Answer these from the Wikipedia and Wikidata page, one line each:
(a) About how many items does Wikidata hold?
(b) What HTTP status does Wikimedia return to generic User-Agents?
(c) Which Wikidata property fills the `country` column for people?

● **DOCUMENT**

○ ○ ○ ○

Wikipedia + Wikidata

1. Summary

Wikipedia is the canonical narrative-bio source for notable people, places, and organizations. Wikidata is its structured-data counterpart: ~110M items, each with claims, dates, identifiers, and cross-references to external authorities (VIAF, ISNI, ORCID, GRID, etc.).

Together they're a high-precision entity-resolution layer — the bar for inclusion is real, but anything past that bar is well-cross-referenced.

2. Access Methods

Wikipedia OpenSearch: https://en.wikipedia.org/w/api.php?action=opensearch
Wikipedia REST summary: https://en.wikipedia.org/api/rest_v1/page/summary/<title>
Wikidata Action API: https://www.wikidata.org/w/api.php?action=wbgetentities
Wikidata SPARQL: https://query.wikidata.org/sparql (more powerful but aggressively rate-limited)
Auth: None, but a meaningful User-Agent is required

Set HERMES_OSINT_UA to something identifying (e.g. your-app/1.0 ([email protected])). Wikimedia returns HTTP 429 to generic UAs.

3. Data Schema

Key fields emitted by fetch_wikipedia.py:

Column	Type	Description
`source`	str	`wikipedia` or `wikipedia+wikidata`
`label`	str	Wikipedia article title
`description`	str	Short Wikidata description
`qid`	str	Wikidata QID (e.g. Q2283 for Microsoft)
`wikipedia_title`, `wikipedia_url`	str	Article identifier + URL
`wikidata_url`	str	Wikidata entity URL
`instance_of`	str	What kind of thing it is (P31)
`country`	str	Country (P17 for orgs/places, P27 for people)
`occupation`	str	P106
`employer`	str	P108
`date_of_birth`	str	P569, YYYY-MM-DD
`place_of_birth`	str	P19
`summary`	str	Wikipedia REST extract (~1000 chars)

The fetch script uses Wikidata's Action API (NOT SPARQL) for structured facts — far more lenient on rate limits.

○ ○ ○ ○

● **DATA LISTING**
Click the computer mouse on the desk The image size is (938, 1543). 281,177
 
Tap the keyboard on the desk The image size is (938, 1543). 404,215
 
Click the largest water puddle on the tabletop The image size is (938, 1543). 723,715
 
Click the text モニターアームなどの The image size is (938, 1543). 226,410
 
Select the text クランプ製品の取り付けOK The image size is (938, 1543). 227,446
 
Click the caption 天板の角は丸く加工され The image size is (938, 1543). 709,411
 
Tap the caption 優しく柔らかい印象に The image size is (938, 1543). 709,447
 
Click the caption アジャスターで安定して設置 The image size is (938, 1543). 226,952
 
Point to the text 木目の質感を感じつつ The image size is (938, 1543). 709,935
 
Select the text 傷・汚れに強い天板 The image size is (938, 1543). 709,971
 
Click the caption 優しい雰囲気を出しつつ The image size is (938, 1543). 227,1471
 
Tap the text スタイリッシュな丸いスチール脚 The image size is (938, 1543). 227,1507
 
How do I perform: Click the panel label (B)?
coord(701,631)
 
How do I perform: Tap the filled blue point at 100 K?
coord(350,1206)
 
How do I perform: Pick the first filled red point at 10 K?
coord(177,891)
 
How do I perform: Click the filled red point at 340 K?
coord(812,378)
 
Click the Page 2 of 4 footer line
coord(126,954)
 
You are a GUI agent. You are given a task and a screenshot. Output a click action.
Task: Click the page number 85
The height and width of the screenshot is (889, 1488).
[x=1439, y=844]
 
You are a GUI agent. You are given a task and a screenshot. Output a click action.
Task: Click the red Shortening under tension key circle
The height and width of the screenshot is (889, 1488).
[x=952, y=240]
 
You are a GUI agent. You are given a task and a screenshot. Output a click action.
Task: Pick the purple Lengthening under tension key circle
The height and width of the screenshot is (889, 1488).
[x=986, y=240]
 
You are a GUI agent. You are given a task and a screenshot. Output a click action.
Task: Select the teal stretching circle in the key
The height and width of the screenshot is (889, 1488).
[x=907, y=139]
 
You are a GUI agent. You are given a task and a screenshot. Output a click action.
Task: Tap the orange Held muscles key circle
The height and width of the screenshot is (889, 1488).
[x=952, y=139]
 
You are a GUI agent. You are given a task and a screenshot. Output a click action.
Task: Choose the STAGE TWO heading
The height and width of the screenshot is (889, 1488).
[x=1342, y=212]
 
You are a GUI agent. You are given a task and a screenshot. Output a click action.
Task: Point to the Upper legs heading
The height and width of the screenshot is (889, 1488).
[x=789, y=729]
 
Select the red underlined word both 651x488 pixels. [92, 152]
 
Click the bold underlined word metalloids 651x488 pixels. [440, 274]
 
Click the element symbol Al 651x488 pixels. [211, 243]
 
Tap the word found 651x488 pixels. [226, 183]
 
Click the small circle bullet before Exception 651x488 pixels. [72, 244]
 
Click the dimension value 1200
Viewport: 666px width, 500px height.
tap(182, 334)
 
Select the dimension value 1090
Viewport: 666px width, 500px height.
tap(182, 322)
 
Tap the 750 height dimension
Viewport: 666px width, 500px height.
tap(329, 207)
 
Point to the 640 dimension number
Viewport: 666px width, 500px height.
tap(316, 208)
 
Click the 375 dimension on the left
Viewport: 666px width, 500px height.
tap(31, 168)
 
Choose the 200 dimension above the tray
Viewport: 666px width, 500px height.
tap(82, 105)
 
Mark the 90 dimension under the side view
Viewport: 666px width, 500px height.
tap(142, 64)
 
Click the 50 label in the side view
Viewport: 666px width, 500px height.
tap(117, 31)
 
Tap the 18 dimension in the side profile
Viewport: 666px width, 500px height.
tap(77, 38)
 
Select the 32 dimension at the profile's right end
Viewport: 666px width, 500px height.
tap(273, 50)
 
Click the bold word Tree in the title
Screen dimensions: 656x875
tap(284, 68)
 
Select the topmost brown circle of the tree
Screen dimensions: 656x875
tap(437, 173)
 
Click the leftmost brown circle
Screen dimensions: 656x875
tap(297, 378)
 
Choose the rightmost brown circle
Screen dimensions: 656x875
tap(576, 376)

○ ○ ○ ○

● **RESPONSE**
(a) About 110 million (~110M)
(b) HTTP 429
(c) P27